→ SET TASK: Count the lines in the records below that contain the string "block", and give only that number.
────────────────
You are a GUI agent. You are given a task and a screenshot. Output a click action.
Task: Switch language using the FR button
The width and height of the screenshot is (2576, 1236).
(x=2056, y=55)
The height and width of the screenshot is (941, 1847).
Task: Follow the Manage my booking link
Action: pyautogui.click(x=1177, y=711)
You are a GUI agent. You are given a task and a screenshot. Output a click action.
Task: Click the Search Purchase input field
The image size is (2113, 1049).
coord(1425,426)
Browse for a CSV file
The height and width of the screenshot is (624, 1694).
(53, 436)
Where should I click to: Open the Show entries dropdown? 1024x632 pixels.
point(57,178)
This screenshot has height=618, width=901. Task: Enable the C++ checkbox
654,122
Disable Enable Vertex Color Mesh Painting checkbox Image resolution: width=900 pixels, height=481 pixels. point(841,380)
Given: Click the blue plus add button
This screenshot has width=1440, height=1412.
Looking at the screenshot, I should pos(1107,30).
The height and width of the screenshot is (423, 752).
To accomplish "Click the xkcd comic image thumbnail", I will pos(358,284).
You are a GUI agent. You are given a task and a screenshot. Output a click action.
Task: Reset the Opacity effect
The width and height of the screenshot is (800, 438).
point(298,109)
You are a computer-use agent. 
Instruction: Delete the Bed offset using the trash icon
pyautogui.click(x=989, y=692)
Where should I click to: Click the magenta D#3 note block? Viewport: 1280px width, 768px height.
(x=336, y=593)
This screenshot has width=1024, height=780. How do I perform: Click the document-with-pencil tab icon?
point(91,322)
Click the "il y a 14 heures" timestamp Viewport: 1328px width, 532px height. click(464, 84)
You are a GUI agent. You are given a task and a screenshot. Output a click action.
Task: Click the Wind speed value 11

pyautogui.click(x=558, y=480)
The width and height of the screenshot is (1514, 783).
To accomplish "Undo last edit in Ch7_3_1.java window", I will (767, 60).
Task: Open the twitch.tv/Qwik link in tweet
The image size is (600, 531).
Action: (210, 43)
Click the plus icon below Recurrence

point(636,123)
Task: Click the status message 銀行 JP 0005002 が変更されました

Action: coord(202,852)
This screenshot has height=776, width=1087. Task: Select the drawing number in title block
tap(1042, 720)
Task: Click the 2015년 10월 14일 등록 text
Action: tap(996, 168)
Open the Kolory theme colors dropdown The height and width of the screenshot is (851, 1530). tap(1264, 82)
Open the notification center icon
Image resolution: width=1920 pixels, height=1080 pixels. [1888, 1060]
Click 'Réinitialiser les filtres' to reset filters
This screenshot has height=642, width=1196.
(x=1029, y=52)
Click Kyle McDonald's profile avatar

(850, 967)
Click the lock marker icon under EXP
────────────────
→ COMPLETED TASK: 2